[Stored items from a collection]
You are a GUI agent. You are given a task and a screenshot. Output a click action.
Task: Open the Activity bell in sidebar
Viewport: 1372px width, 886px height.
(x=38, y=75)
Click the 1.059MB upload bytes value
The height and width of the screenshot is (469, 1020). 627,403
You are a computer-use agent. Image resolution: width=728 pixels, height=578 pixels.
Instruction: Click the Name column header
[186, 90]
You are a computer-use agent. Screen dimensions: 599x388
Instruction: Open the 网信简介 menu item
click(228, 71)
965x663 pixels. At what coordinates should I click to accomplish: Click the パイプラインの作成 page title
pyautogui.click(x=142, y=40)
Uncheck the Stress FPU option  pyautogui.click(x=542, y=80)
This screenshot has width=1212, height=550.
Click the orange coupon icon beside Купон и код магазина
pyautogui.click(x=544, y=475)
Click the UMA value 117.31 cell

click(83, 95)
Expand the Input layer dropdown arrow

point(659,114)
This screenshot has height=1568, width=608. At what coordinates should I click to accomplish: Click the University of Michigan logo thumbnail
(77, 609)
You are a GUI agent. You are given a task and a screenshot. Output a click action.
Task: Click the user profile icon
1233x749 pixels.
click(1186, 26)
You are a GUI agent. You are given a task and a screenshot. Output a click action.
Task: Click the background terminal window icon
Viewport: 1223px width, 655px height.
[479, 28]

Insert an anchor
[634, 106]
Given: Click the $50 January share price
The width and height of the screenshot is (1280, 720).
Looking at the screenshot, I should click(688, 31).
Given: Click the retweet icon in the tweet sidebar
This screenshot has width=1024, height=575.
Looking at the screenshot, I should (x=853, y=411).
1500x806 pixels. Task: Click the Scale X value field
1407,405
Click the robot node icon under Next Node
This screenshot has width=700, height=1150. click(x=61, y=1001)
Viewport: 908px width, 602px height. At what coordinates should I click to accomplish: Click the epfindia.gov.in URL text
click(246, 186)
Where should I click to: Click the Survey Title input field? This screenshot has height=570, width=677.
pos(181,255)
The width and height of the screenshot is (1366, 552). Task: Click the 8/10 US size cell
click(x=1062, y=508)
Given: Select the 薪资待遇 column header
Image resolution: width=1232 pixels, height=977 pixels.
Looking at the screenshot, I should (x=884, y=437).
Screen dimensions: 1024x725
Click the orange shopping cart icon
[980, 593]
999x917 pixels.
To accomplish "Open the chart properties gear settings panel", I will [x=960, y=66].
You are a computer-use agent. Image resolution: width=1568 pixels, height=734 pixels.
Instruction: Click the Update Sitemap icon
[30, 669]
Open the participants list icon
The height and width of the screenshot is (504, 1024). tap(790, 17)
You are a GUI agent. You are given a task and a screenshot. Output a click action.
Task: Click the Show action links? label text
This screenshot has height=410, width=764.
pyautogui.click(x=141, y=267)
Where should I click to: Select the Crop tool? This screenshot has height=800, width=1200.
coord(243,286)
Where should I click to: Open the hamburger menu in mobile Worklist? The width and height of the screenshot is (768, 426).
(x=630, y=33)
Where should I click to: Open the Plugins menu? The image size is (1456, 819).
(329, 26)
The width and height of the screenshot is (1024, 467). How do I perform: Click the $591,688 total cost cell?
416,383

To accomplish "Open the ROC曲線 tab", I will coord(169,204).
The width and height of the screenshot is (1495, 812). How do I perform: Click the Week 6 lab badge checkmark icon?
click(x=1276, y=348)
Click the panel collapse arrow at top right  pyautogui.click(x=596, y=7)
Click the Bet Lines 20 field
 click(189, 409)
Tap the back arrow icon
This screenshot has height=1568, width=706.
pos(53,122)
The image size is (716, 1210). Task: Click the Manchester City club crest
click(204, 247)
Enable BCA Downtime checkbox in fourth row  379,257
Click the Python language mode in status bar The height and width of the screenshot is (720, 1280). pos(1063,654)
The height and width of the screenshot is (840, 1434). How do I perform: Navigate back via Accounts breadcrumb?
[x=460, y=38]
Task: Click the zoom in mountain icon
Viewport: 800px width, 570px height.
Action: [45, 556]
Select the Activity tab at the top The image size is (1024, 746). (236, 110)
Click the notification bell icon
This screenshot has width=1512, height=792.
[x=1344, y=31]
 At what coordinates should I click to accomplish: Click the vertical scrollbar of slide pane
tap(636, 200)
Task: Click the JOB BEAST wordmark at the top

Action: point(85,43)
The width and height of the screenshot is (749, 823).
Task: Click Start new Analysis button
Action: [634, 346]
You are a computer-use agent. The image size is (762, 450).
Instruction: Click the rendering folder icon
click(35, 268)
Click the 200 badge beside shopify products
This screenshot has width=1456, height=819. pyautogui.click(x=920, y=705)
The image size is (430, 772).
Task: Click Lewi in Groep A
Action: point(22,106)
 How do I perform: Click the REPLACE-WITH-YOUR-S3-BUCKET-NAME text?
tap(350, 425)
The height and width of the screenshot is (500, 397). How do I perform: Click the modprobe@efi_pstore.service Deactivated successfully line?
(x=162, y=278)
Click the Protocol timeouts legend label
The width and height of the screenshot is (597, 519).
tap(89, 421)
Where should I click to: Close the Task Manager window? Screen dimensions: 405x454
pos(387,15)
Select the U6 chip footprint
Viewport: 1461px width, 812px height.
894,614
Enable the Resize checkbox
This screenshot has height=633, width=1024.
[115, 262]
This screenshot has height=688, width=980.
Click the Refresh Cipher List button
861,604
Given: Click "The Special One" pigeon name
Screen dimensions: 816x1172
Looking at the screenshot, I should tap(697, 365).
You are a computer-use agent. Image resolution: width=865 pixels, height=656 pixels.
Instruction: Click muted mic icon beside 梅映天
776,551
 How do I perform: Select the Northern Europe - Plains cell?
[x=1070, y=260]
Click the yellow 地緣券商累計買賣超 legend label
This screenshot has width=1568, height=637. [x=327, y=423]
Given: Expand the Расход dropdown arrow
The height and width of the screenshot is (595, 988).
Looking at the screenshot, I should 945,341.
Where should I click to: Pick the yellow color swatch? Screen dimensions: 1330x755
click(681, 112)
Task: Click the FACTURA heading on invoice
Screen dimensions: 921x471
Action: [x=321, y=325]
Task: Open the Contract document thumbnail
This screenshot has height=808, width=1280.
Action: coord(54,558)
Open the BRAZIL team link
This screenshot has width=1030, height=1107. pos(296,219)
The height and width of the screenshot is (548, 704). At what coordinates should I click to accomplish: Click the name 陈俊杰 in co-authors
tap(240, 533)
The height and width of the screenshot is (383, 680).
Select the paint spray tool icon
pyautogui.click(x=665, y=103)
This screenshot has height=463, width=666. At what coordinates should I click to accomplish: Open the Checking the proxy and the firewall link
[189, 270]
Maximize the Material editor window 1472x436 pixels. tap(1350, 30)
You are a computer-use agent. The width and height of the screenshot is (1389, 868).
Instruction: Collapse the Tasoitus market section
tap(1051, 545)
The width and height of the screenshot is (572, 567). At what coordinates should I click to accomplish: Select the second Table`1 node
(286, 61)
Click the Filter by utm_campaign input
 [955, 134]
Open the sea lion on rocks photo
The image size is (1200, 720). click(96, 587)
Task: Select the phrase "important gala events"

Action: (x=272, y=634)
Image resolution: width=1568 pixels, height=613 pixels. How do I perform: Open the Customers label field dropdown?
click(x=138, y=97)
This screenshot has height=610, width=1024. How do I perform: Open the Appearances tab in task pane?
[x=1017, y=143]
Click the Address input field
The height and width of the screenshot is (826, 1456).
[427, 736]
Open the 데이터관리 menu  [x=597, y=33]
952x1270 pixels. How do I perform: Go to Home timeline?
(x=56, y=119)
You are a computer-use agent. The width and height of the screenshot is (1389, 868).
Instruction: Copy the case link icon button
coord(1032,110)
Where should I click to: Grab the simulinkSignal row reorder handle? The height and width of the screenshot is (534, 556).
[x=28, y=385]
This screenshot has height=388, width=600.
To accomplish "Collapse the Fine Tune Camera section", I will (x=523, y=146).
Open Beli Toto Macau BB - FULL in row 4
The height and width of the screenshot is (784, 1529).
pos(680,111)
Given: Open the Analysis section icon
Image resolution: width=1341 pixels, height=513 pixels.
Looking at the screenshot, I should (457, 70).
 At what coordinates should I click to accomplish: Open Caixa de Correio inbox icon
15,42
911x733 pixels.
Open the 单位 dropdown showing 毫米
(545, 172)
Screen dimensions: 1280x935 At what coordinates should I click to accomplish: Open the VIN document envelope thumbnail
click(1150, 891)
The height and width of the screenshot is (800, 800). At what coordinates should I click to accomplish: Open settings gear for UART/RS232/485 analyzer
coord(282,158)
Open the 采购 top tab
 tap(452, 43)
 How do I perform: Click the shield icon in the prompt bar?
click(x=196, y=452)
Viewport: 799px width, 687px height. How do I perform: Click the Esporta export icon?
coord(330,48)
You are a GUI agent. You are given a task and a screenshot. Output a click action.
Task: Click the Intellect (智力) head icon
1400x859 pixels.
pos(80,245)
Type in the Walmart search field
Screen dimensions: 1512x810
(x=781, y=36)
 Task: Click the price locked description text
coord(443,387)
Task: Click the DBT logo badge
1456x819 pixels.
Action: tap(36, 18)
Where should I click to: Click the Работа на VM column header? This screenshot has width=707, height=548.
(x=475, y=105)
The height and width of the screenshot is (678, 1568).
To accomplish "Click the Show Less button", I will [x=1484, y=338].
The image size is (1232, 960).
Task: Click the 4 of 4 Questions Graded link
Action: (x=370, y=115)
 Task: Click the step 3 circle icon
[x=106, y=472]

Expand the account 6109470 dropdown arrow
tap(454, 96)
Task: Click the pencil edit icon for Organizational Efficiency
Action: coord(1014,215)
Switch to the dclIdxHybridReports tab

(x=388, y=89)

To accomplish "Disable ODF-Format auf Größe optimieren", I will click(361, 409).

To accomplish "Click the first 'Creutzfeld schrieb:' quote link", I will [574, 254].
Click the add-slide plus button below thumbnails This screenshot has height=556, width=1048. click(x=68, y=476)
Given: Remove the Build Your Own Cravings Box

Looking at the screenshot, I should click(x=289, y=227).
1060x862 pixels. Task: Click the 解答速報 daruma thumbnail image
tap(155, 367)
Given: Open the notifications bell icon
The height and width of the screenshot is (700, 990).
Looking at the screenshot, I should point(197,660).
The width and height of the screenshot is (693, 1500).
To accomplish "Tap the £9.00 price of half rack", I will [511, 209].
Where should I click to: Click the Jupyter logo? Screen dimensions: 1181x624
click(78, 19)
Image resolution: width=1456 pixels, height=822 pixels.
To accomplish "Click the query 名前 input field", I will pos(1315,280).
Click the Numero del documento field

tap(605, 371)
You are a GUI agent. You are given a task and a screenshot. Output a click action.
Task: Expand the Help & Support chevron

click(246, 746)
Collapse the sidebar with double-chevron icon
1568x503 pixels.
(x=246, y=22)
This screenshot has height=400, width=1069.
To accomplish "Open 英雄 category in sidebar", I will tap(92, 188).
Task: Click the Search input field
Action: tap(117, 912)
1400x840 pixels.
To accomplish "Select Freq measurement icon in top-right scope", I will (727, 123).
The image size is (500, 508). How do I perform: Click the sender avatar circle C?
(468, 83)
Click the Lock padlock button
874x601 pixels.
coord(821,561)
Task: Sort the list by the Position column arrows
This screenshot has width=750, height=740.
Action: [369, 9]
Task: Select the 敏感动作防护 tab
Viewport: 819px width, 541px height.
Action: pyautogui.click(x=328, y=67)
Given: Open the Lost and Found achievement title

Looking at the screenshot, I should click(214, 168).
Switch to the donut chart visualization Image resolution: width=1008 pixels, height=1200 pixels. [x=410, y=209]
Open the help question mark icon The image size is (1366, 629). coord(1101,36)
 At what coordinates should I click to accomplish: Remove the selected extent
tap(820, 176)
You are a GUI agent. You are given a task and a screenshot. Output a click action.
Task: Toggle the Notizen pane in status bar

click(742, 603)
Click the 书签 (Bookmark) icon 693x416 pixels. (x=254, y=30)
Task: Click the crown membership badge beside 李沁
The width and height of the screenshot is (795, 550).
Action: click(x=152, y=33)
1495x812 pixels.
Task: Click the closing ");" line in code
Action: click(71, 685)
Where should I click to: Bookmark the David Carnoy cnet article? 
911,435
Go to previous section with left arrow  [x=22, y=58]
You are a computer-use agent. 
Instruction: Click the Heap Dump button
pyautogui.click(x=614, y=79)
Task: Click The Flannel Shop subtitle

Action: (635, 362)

- _INSTRUCTIONS TO FOLLOW_:
Every line above that holds the string "panel" should be copied out.

- _SOLUTION_:
To accomplish "Open the chart properties gear settings panel", I will [x=960, y=66].
Click the panel collapse arrow at top right  pyautogui.click(x=596, y=7)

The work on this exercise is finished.